* **Problem requirements**
Please copy out these lines again, renaming "Sort Key" to "Order Key" and leaving everything else unchanged.

(Word and element pointing entries)
** Start **

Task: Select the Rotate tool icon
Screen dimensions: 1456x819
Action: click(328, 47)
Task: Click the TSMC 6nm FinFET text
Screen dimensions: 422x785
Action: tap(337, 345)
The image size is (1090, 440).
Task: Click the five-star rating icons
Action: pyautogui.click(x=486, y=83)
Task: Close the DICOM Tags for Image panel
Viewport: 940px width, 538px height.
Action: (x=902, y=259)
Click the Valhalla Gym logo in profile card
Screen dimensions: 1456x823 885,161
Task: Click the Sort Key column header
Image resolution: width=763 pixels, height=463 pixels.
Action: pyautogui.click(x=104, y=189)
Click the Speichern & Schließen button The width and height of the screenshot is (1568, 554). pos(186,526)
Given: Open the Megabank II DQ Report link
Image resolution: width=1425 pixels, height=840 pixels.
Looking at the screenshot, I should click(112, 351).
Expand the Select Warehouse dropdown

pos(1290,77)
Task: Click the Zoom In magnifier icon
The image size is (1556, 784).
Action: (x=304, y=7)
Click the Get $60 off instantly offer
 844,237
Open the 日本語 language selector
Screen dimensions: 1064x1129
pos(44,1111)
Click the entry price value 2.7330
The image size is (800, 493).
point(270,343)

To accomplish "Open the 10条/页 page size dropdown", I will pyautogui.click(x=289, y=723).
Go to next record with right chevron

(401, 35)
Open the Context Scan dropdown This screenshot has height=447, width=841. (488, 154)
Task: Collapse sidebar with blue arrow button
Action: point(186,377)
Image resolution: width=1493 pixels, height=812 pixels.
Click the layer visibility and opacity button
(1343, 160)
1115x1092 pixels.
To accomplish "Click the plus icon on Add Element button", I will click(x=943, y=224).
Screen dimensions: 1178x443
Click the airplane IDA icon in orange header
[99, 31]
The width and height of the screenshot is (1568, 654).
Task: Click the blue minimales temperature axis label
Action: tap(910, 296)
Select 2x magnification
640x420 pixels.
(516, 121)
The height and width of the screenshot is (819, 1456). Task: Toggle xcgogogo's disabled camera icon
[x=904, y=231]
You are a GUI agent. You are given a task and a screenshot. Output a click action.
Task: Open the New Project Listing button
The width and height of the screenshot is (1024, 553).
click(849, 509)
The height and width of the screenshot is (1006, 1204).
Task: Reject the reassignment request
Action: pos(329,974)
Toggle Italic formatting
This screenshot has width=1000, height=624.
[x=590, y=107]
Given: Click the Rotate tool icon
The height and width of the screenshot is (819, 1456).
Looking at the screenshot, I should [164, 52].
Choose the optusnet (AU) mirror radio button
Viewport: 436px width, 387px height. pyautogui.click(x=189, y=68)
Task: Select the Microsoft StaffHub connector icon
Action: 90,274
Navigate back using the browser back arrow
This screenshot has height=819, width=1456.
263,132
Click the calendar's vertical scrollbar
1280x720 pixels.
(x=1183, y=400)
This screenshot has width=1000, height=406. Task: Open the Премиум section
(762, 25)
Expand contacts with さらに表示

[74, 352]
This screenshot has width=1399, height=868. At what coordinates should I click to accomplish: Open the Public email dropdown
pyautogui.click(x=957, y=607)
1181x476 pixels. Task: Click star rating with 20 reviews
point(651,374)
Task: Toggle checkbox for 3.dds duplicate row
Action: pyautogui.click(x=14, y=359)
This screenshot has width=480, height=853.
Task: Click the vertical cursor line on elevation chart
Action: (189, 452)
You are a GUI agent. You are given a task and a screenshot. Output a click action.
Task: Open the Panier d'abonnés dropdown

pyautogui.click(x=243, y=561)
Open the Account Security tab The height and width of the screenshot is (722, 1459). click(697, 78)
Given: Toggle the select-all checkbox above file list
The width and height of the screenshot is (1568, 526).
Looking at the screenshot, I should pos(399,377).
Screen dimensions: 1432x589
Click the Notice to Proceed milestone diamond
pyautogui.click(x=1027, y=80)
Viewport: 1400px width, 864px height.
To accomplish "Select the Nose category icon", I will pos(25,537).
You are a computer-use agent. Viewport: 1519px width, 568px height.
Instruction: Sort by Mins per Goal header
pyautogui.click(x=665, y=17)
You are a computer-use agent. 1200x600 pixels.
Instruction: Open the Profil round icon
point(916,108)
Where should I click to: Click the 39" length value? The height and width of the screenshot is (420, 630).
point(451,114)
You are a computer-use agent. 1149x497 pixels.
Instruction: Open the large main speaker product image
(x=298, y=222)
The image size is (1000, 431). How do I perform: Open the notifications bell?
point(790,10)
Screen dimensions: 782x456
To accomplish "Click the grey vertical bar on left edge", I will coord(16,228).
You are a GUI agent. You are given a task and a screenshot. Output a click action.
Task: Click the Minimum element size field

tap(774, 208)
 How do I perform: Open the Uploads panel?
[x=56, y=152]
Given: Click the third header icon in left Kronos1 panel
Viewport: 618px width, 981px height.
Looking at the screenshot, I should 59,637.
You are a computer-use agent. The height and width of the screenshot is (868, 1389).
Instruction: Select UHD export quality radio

** End **

* **The answer**
Task: Select the Rotate tool icon
Screen dimensions: 1456x819
Action: click(328, 47)
Task: Click the TSMC 6nm FinFET text
Screen dimensions: 422x785
Action: tap(337, 345)
The image size is (1090, 440).
Task: Click the five-star rating icons
Action: pyautogui.click(x=486, y=83)
Task: Close the DICOM Tags for Image panel
Viewport: 940px width, 538px height.
Action: (x=902, y=259)
Click the Valhalla Gym logo in profile card
Screen dimensions: 1456x823 885,161
Task: Click the Order Key column header
Image resolution: width=763 pixels, height=463 pixels.
Action: pyautogui.click(x=104, y=189)
Click the Speichern & Schließen button The width and height of the screenshot is (1568, 554). pos(186,526)
Given: Open the Megabank II DQ Report link
Image resolution: width=1425 pixels, height=840 pixels.
Looking at the screenshot, I should click(112, 351).
Expand the Select Warehouse dropdown

pos(1290,77)
Task: Click the Zoom In magnifier icon
The image size is (1556, 784).
Action: (x=304, y=7)
Click the Get $60 off instantly offer
 844,237
Open the 日本語 language selector
Screen dimensions: 1064x1129
pos(44,1111)
Click the entry price value 2.7330
The image size is (800, 493).
point(270,343)

To accomplish "Open the 10条/页 page size dropdown", I will pyautogui.click(x=289, y=723).
Go to next record with right chevron

(401, 35)
Open the Context Scan dropdown This screenshot has height=447, width=841. (488, 154)
Task: Collapse sidebar with blue arrow button
Action: point(186,377)
Image resolution: width=1493 pixels, height=812 pixels.
Click the layer visibility and opacity button
(1343, 160)
1115x1092 pixels.
To accomplish "Click the plus icon on Add Element button", I will click(x=943, y=224).
Screen dimensions: 1178x443
Click the airplane IDA icon in orange header
[99, 31]
The width and height of the screenshot is (1568, 654).
Task: Click the blue minimales temperature axis label
Action: tap(910, 296)
Select 2x magnification
640x420 pixels.
(516, 121)
The height and width of the screenshot is (819, 1456). Task: Toggle xcgogogo's disabled camera icon
[x=904, y=231]
You are a GUI agent. You are given a task and a screenshot. Output a click action.
Task: Open the New Project Listing button
The width and height of the screenshot is (1024, 553).
click(849, 509)
The height and width of the screenshot is (1006, 1204).
Task: Reject the reassignment request
Action: pos(329,974)
Toggle Italic formatting
This screenshot has width=1000, height=624.
[x=590, y=107]
Given: Click the Rotate tool icon
The height and width of the screenshot is (819, 1456).
Looking at the screenshot, I should [164, 52].
Choose the optusnet (AU) mirror radio button
Viewport: 436px width, 387px height. pyautogui.click(x=189, y=68)
Task: Select the Microsoft StaffHub connector icon
Action: 90,274
Navigate back using the browser back arrow
This screenshot has height=819, width=1456.
263,132
Click the calendar's vertical scrollbar
1280x720 pixels.
(x=1183, y=400)
This screenshot has width=1000, height=406. Task: Open the Премиум section
(762, 25)
Expand contacts with さらに表示

[74, 352]
This screenshot has width=1399, height=868. At what coordinates should I click to accomplish: Open the Public email dropdown
pyautogui.click(x=957, y=607)
1181x476 pixels. Task: Click star rating with 20 reviews
point(651,374)
Task: Toggle checkbox for 3.dds duplicate row
Action: pyautogui.click(x=14, y=359)
This screenshot has width=480, height=853.
Task: Click the vertical cursor line on elevation chart
Action: (189, 452)
You are a GUI agent. You are given a task and a screenshot. Output a click action.
Task: Open the Panier d'abonnés dropdown

pyautogui.click(x=243, y=561)
Open the Account Security tab The height and width of the screenshot is (722, 1459). click(697, 78)
Given: Toggle the select-all checkbox above file list
The width and height of the screenshot is (1568, 526).
Looking at the screenshot, I should pos(399,377).
Screen dimensions: 1432x589
Click the Notice to Proceed milestone diamond
pyautogui.click(x=1027, y=80)
Viewport: 1400px width, 864px height.
To accomplish "Select the Nose category icon", I will pos(25,537).
You are a computer-use agent. Viewport: 1519px width, 568px height.
Instruction: Sort by Mins per Goal header
pyautogui.click(x=665, y=17)
You are a computer-use agent. 1200x600 pixels.
Instruction: Open the Profil round icon
point(916,108)
Where should I click to: Click the 39" length value? The height and width of the screenshot is (420, 630).
point(451,114)
You are a computer-use agent. 1149x497 pixels.
Instruction: Open the large main speaker product image
(x=298, y=222)
The image size is (1000, 431). How do I perform: Open the notifications bell?
point(790,10)
Screen dimensions: 782x456
To accomplish "Click the grey vertical bar on left edge", I will coord(16,228).
You are a GUI agent. You are given a task and a screenshot. Output a click action.
Task: Click the Minimum element size field

tap(774, 208)
 How do I perform: Open the Uploads panel?
[x=56, y=152]
Given: Click the third header icon in left Kronos1 panel
Viewport: 618px width, 981px height.
Looking at the screenshot, I should 59,637.
You are a computer-use agent. The height and width of the screenshot is (868, 1389).
Instruction: Select UHD export quality radio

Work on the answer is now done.